If you're in the >500W region, look at generating 240V / 110V directly. Small petrol generators are cheap, especially larger S/H generators of 1.5kW - 2.5kW.

Other technologies are engine-driven generators - many off-roaders are using rebuilt car alternators to produce 110V, and the details are out on the web.

You might even find a suitable rotary inverter (motor generator set), probably mil-surplus. 400Hz kit can still be useful here, depending on your motor.

Reply to
Andy Dingley

I have a 5000 watt unit on my company truck. The inverter is expensive (over $2000). Also with units this large the vehicle's alternator can't keep up the the unit's output when running high amperage drawing equipment. To overcome this the truck also has five marine type 12 volt batteries (wired in parallel without isolators) connected to the inverters input.

In my company's case the inverter was chosen due to space requirements. In my opinion, if space is not an issue, a generator would be a better choice.

-- Jack Novak Buffalo, NY - USA (Remove "SPAM" from email address to reply)

Reply to
Nova

For serious electric tools you will need MORE than the nameplate rating. An electric motor draws maximum amps at stall, which is more like starting amps than running amps.
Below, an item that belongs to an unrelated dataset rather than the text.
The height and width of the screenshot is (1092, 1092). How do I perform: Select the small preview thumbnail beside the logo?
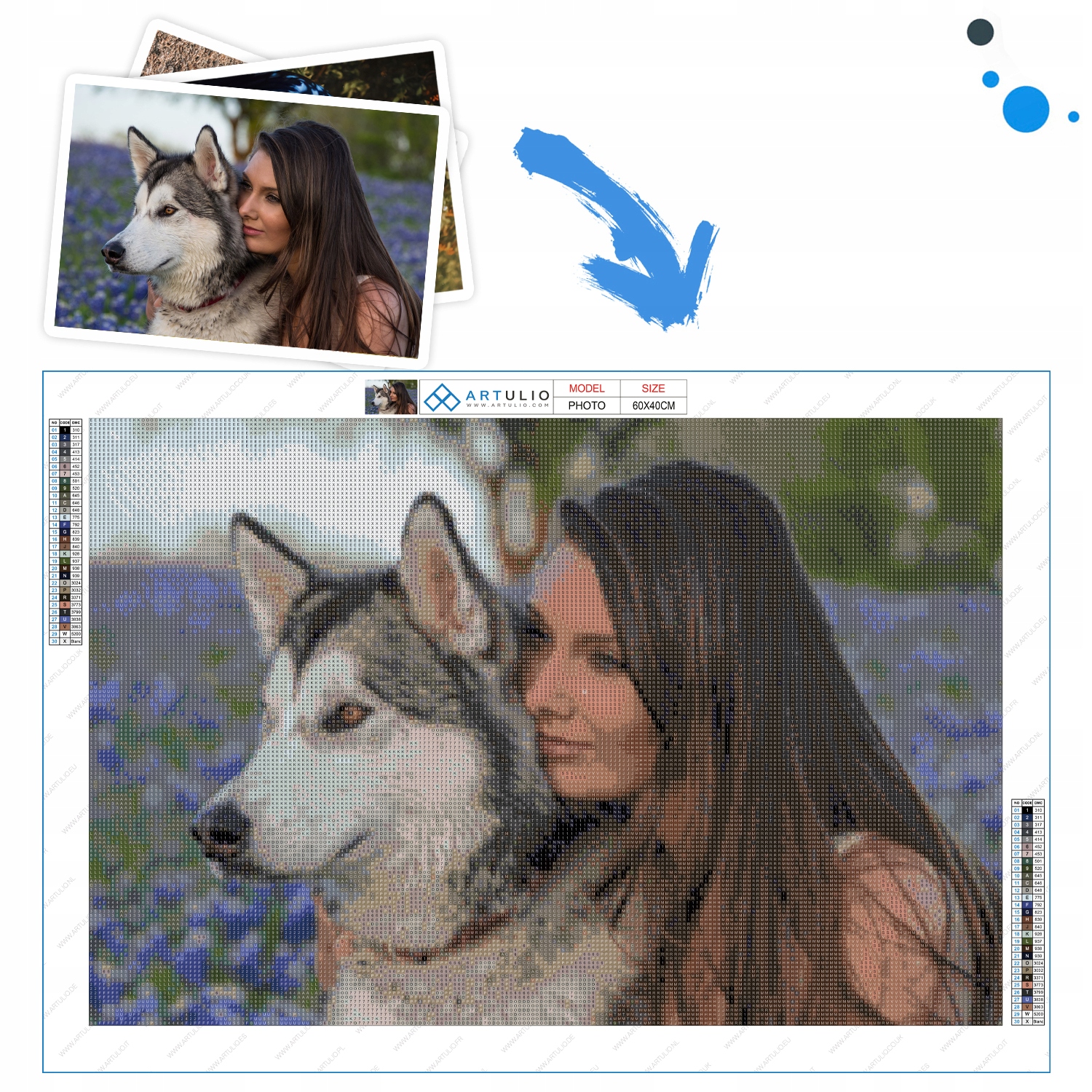pos(391,397)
A generator under the hood driven by the engine will work if you have space for it. I have a 2kw gasoline generator which runs most loads and only weighs 100#. It does not start motors like a 10" chop saw as quickly as house power. When there is serious construction to perform, the 8kw 16hp generator goes in the truck bed. With 4 circuits at 15 amps each, there is enough power, but it weighs 500# and drinks 1 gallon per hour of gasoline. As posted previously, all of these are inductive loads.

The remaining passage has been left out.